# [What you should do]
Search the data for the string "using" and gather each line it is in.

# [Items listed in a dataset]
————
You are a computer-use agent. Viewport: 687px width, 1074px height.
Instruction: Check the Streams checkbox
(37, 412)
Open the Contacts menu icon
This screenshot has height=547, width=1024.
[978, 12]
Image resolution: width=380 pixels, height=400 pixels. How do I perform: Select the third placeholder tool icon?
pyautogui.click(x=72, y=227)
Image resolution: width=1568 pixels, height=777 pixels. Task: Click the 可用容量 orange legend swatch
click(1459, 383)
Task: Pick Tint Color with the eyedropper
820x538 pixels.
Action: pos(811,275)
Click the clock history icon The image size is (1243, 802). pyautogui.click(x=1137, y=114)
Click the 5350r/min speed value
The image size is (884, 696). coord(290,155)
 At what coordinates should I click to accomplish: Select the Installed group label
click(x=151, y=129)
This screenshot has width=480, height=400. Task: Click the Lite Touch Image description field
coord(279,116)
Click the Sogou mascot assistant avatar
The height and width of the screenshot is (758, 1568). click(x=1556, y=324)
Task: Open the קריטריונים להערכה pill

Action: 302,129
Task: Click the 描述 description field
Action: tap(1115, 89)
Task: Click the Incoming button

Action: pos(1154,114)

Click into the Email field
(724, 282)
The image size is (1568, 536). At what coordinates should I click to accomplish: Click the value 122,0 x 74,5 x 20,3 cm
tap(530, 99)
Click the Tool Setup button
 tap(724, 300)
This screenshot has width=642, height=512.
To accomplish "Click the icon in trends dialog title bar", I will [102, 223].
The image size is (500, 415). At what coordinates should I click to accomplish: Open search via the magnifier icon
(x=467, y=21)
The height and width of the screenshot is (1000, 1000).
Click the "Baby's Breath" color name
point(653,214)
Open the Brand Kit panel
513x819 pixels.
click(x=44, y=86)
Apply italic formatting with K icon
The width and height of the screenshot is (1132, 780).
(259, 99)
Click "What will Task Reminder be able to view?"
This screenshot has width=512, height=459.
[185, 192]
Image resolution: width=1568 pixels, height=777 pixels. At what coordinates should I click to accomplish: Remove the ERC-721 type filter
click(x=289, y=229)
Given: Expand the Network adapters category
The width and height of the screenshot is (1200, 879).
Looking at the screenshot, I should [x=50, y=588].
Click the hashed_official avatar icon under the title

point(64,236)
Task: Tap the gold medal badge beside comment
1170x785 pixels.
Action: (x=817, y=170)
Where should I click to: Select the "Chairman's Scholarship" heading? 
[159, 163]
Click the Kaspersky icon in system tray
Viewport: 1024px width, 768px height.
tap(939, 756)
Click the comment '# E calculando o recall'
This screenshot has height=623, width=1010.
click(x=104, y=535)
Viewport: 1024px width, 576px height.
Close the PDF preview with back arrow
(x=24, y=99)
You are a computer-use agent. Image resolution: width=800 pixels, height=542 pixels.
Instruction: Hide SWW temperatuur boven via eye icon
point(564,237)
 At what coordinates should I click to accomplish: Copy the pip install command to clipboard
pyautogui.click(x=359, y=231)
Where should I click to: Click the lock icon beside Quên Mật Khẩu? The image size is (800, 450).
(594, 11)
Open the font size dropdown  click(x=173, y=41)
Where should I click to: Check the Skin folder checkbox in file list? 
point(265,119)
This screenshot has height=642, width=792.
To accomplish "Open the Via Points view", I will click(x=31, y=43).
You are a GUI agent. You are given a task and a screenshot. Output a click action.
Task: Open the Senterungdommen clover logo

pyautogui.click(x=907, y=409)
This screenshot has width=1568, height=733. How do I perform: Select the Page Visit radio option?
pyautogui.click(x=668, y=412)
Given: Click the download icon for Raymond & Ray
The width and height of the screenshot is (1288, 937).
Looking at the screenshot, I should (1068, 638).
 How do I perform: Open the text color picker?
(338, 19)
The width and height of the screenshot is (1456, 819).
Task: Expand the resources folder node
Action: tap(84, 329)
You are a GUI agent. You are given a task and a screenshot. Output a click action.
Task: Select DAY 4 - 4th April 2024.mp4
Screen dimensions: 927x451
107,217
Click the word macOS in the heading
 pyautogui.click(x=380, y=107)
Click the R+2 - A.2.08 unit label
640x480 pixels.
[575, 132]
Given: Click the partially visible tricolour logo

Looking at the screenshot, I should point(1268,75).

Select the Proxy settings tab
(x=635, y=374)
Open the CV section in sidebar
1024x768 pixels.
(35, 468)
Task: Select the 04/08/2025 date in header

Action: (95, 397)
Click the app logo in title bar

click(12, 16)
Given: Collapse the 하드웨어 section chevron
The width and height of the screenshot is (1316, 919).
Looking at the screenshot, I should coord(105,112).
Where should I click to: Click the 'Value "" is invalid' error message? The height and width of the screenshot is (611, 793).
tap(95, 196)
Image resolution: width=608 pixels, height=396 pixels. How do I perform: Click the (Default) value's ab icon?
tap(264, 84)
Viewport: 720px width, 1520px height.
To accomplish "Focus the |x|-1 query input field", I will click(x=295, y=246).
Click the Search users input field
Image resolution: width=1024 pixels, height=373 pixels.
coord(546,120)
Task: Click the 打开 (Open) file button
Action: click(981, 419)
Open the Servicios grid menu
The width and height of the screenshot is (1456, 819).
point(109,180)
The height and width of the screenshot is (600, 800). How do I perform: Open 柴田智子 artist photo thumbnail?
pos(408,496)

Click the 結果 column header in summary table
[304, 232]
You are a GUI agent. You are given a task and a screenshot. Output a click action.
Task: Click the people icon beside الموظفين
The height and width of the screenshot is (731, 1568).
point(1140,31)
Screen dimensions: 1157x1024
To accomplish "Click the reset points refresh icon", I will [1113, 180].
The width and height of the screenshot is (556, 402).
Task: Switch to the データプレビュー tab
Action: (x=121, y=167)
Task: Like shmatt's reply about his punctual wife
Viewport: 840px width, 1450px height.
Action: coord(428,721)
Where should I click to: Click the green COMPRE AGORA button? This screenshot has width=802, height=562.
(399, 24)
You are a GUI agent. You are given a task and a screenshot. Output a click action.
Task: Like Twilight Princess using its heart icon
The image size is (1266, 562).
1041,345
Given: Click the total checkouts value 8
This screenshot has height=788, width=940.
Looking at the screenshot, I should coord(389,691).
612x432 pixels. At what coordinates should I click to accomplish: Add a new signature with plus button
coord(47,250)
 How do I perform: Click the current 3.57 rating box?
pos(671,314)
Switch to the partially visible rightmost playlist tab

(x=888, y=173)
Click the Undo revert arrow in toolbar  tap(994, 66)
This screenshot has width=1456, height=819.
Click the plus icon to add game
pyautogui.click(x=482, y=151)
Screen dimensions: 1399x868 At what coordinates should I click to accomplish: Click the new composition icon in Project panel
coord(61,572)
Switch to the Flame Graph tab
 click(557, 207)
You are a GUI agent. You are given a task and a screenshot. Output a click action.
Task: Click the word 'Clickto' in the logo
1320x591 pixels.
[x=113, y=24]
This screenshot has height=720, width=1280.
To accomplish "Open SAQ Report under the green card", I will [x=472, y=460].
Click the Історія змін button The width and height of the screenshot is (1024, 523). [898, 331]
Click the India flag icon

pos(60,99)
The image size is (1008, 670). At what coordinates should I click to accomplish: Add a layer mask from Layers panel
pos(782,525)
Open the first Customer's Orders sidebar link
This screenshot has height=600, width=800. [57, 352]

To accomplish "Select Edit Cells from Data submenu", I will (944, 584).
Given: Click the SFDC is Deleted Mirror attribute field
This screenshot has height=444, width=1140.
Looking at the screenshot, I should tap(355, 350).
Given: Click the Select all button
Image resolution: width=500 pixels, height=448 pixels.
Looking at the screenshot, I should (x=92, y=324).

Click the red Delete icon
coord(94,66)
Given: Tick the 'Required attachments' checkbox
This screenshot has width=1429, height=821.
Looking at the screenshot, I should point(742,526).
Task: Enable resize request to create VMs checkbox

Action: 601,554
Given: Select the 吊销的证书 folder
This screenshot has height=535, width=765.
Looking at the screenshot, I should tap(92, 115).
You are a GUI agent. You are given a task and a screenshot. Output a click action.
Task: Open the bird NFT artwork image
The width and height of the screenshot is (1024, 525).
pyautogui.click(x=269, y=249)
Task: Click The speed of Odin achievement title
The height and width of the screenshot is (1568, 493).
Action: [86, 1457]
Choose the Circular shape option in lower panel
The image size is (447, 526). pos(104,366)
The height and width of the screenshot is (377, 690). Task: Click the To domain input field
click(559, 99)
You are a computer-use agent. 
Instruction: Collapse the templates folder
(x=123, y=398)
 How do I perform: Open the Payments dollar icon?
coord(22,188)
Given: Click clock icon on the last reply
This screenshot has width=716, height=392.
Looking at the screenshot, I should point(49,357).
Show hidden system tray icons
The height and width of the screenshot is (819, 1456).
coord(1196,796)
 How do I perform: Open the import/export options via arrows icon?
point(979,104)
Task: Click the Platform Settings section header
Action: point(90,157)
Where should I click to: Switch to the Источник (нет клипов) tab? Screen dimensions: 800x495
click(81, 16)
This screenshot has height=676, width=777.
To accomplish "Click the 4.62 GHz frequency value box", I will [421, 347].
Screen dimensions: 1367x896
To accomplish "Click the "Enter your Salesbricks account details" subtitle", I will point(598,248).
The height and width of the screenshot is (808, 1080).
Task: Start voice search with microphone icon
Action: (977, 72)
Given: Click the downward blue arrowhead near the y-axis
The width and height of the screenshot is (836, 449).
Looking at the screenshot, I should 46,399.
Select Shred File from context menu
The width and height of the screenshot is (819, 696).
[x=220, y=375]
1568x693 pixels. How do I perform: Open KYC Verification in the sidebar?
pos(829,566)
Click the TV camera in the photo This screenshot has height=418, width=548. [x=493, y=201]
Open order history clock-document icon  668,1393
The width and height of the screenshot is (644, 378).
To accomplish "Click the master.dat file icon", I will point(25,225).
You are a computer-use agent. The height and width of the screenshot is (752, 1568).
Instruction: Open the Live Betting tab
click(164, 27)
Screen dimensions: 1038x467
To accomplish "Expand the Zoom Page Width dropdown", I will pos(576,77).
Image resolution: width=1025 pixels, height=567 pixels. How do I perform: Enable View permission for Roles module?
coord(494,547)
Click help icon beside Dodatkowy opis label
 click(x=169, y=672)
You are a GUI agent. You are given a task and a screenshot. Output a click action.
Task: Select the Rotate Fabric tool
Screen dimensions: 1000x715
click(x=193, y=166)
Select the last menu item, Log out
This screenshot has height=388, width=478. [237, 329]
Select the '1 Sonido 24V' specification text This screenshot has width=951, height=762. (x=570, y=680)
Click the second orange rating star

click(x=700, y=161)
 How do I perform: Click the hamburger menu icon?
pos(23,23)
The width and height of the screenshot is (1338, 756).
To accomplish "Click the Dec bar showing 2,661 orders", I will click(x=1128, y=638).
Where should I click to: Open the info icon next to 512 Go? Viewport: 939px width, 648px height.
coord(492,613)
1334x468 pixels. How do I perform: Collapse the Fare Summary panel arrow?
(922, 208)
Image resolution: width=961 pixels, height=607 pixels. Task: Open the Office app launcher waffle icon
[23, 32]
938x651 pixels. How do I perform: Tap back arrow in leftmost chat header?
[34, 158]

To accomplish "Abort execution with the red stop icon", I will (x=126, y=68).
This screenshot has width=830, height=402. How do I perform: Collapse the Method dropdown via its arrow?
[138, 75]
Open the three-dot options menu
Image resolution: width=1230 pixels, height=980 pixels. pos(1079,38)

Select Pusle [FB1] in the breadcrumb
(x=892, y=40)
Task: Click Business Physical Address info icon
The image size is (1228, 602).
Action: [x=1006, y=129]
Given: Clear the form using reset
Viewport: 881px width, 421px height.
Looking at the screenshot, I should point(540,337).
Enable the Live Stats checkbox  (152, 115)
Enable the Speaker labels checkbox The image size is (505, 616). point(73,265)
————
# [Answer space]
Task: Like Twilight Princess using its heart icon
Given: Clear the form using reset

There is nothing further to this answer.